Lightweight HTML Scanner: Known Issues

  • Character escapes are not handled exactly like in MS Internet Explorer/Netscape Navigater
  • There are indeed some differences in character escape handling between both major browsers. For instance, MSIE limits the length of the numerical character escapes to 5 digits, Netscape does not. Netscape does not replace certain undefined numerical character escapes, and substitutes the Unicode character of that number for others. We chose to follow Netscape in most places.

  • Color numbers are not handled exactly like in MS Internet Explorer/Netscape Navigater
  • There is indeed a problem with interpreting ill-formatted color numbers, especially numbers longer than 6 hex digits or shorter than 4 hex digits, or color numbers containing non-hex digits. MSIE and Netscape handle them differently, and we could not puzzle out which rules either of them follows. Especially for the long numbers the omitted digits depend in a strange way on the total number of hex digits. We chose to replace non-hex digits by '0' digits, and then truncate long numbers to the first 6 hex digits.
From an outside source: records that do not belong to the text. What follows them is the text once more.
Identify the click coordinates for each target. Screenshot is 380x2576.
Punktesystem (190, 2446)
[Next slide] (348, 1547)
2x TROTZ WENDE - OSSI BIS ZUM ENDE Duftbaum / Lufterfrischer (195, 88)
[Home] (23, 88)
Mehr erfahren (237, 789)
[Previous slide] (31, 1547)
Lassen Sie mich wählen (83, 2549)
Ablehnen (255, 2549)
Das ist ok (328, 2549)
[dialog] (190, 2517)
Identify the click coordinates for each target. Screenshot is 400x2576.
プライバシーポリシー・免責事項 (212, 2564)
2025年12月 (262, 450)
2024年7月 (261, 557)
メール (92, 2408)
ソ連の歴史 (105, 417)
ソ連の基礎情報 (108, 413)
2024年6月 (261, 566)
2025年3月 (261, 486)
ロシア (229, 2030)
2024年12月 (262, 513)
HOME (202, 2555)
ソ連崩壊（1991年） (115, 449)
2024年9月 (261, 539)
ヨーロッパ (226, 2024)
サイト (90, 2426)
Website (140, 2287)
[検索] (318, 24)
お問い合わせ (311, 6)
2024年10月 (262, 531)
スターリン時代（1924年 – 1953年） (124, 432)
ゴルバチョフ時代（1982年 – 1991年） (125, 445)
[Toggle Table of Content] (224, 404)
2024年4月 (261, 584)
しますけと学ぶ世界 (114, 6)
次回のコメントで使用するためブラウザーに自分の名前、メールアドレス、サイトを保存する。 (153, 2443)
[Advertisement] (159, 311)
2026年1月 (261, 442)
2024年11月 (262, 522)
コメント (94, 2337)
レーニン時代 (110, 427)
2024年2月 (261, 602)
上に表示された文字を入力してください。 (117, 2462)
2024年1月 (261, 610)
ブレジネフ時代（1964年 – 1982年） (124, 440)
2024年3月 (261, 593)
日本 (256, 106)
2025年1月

  • Lightweight HTML Scanner does not allow incremental scanning
  • Indeed, Lightweight HTML Scanner has no mode for scanning partial HTML documents as they come in. This behaviour is intentional: several important HTML tags are handled differently depending on wether the block-closing counterpart is encountered or is not.

    One example is the comment tag opening (<!--), which is not treated as a comment tag if not closed. So if the comment tag closing is not yet in the partial HTML document, the rest of the document is parsed as tags and text content. But once the comment tag closing is read into the partial HTML document, these have to be unparsed, and become part of the comment tag.

    If you really need to parse an HTML document while it is read in, you can construct HTMLScanner objects for the intermediate partial documents, and scan these as they are.